Can you rescale the records from the line with "第35话 (542, 649)" through the end of the records, both ends included, by writing every line out again with its request and multiplying each answer coordinate by 1.1, rounded to whole numbers with halves rounded up? Give only those lines, and leave out the pictures.

= = =

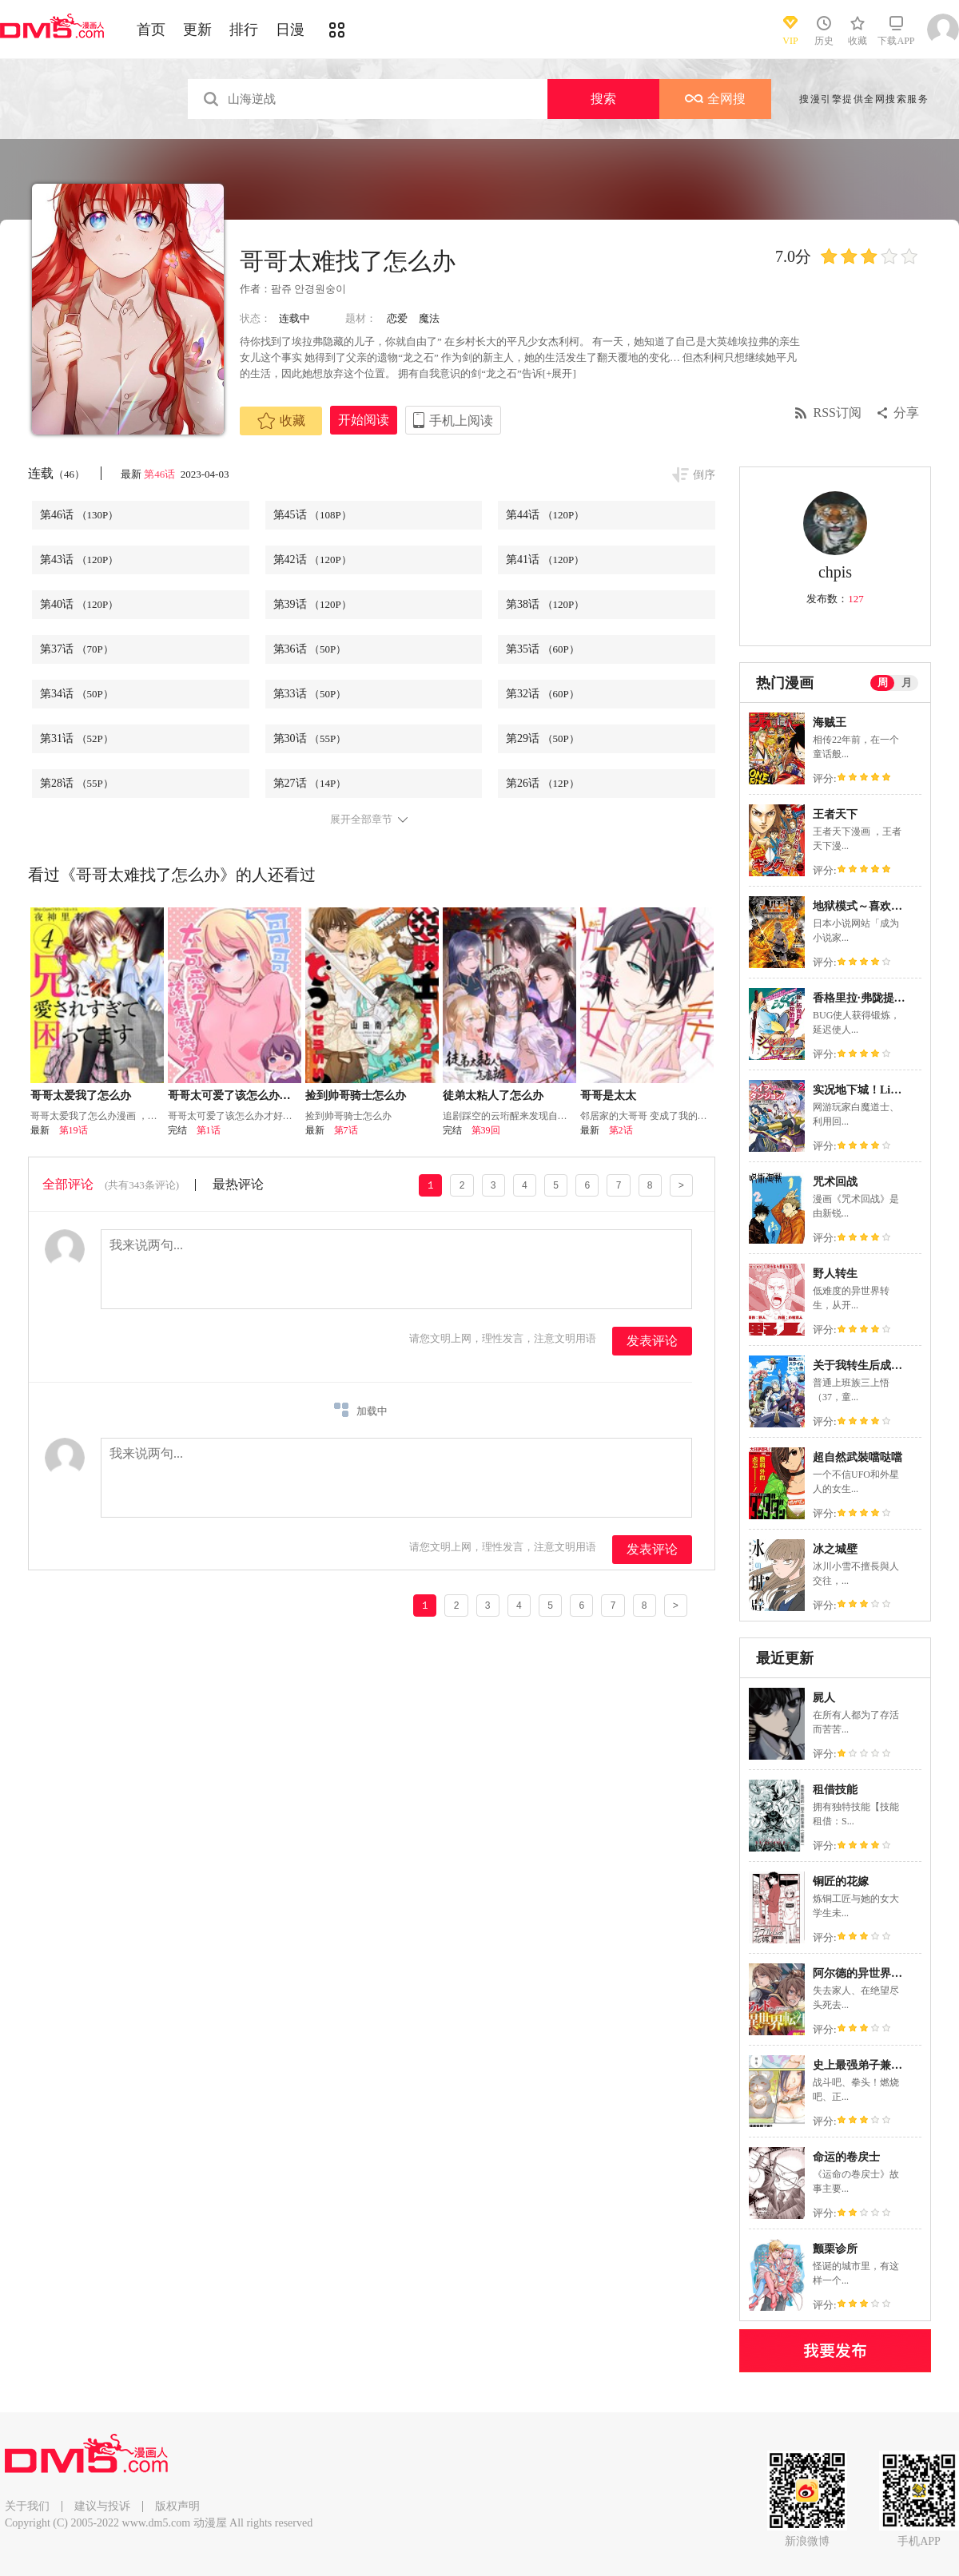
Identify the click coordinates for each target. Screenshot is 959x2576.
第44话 (545, 515)
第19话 (73, 1130)
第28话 (76, 783)
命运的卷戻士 (846, 2157)
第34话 (76, 694)
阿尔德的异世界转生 (863, 1973)
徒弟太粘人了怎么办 (493, 1095)
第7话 (346, 1130)
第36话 (310, 649)
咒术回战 (835, 1182)
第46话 (160, 474)
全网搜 (715, 98)
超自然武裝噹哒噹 (857, 1457)
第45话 (312, 515)
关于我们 (27, 2506)
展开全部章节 (361, 819)
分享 (906, 412)
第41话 (545, 560)
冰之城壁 (835, 1549)
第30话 (310, 738)
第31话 (76, 738)
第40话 (79, 604)
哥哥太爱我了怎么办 (80, 1095)
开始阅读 (363, 420)
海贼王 (829, 722)
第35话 (542, 649)
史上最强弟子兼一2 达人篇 (879, 2065)
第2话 (621, 1130)
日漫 (290, 30)
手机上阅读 (461, 420)
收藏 (281, 421)
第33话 (310, 694)
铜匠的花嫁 (841, 1881)
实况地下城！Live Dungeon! (881, 1090)
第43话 (79, 560)
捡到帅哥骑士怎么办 (355, 1095)
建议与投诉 (102, 2506)
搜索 (603, 98)
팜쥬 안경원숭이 (308, 289)
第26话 (542, 783)
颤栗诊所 (835, 2249)
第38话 (545, 604)
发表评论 (652, 1341)
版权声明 (177, 2506)
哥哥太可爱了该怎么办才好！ (240, 1095)
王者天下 (835, 814)
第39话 (312, 604)
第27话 (310, 783)
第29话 (542, 738)
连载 (56, 473)
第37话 (76, 649)
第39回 (486, 1130)
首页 (151, 30)
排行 (243, 30)
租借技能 (835, 1790)
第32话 (542, 694)
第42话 (312, 560)
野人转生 (835, 1274)
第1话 (209, 1130)
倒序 (704, 475)
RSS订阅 (838, 412)
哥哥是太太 (608, 1095)
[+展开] (559, 373)
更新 (197, 30)
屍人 (824, 1698)
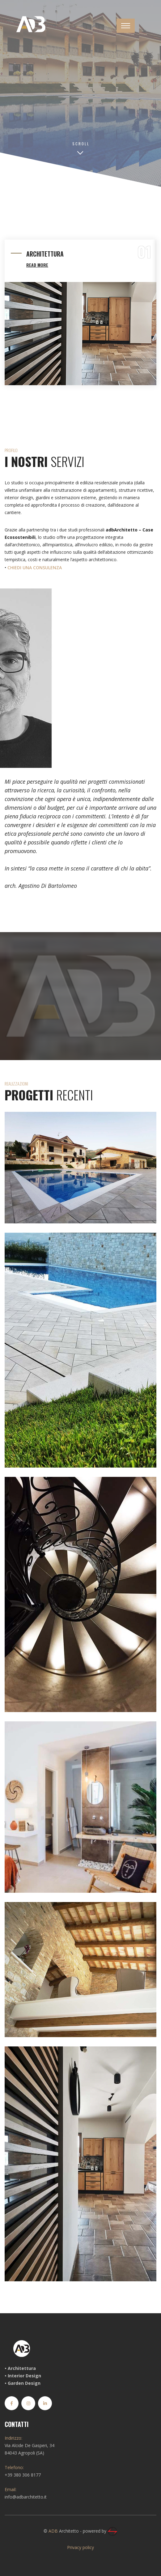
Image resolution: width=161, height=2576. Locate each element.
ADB (53, 2531)
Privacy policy (80, 2547)
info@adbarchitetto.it (26, 2497)
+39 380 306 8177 (23, 2475)
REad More (37, 265)
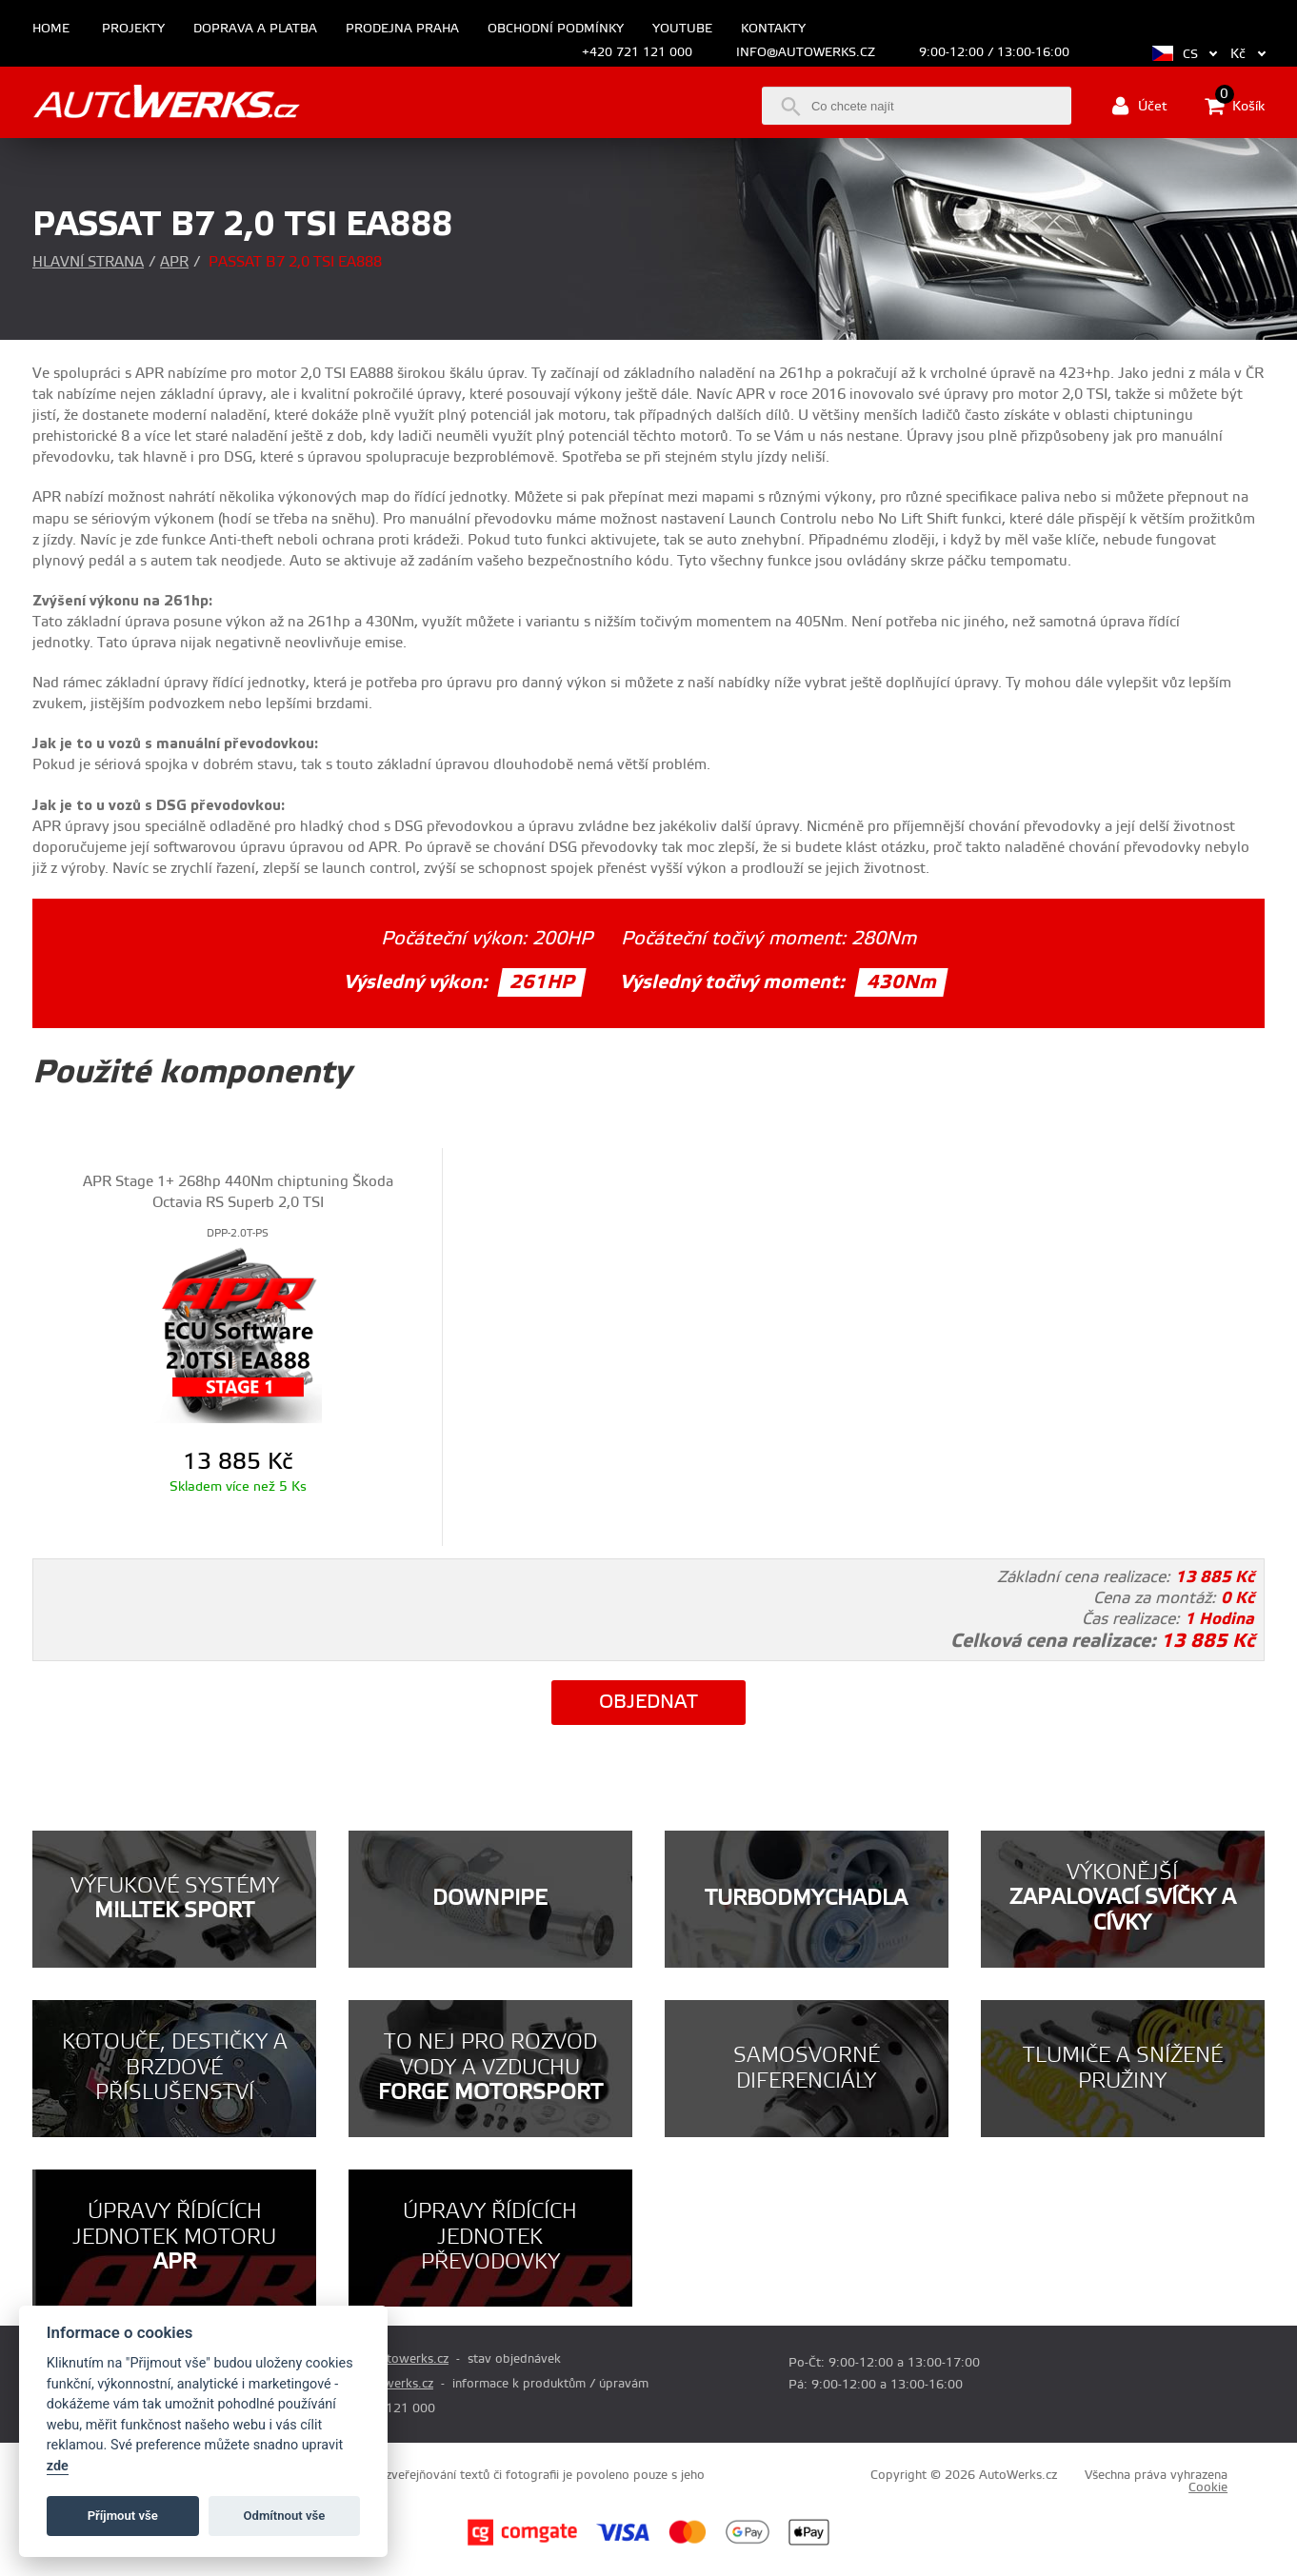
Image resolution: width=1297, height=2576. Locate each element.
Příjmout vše (123, 2515)
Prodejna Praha (402, 29)
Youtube (682, 29)
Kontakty (773, 29)
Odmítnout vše (285, 2515)
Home (51, 29)
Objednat (648, 1702)
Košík (1235, 105)
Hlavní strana (88, 262)
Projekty (133, 29)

= = =

- _Written answer_
第35话 (596, 714)
史上最强弟子兼一2 达人篇 (967, 2272)
第2话 (683, 1243)
日漫 (319, 33)
手机上阅读 (507, 462)
收藏 (309, 463)
第33话 (341, 763)
铜匠的花嫁 (925, 2069)
实况地下城！Live Dungeon! (969, 1199)
第43话 (87, 616)
捡到帅哥骑士怎么办 (391, 1205)
建议与投诉 (112, 2757)
搜索 (663, 108)
팜쥬 안경원숭이 (339, 318)
第26话 (596, 861)
颤栗诊所 (919, 2474)
第38话 (600, 664)
发表评论 (717, 1475)
版权声明 (195, 2757)
哥哥太可爱了该怎么办才好！ (264, 1205)
王者天下 (919, 895)
第39话 (343, 664)
第27话 (341, 861)
第29话 (596, 812)
连载 (62, 520)
第37话 (84, 714)
第39回 (535, 1243)
首页 (166, 33)
排行 (267, 33)
租借技能 (919, 1969)
第32话 (596, 763)
第42话 (343, 616)
野人转生 (919, 1401)
第1话 (230, 1243)
倒序 (774, 523)
RSS订阅 (922, 453)
哥哥是太太 (669, 1205)
[+展开] (615, 410)
更新 (217, 33)
屍人 (906, 1868)
Image resolution: width=161, height=2576. Locate each element.
ADB (58, 2784)
Privacy policy (88, 2802)
info@adbarchitetto.it (29, 2747)
+39 380 306 8177 (25, 2723)
REad More (41, 292)
Image resolution: width=1297, height=2576. Locate each element.
Příjmout vše (135, 2767)
Prodejna Praha (442, 32)
Youtube (750, 32)
Kontakty (850, 32)
Odmítnout vše (314, 2767)
Home (56, 32)
Objednat (713, 1872)
Košík (1359, 116)
Hlavní strana (97, 288)
Projekty (146, 32)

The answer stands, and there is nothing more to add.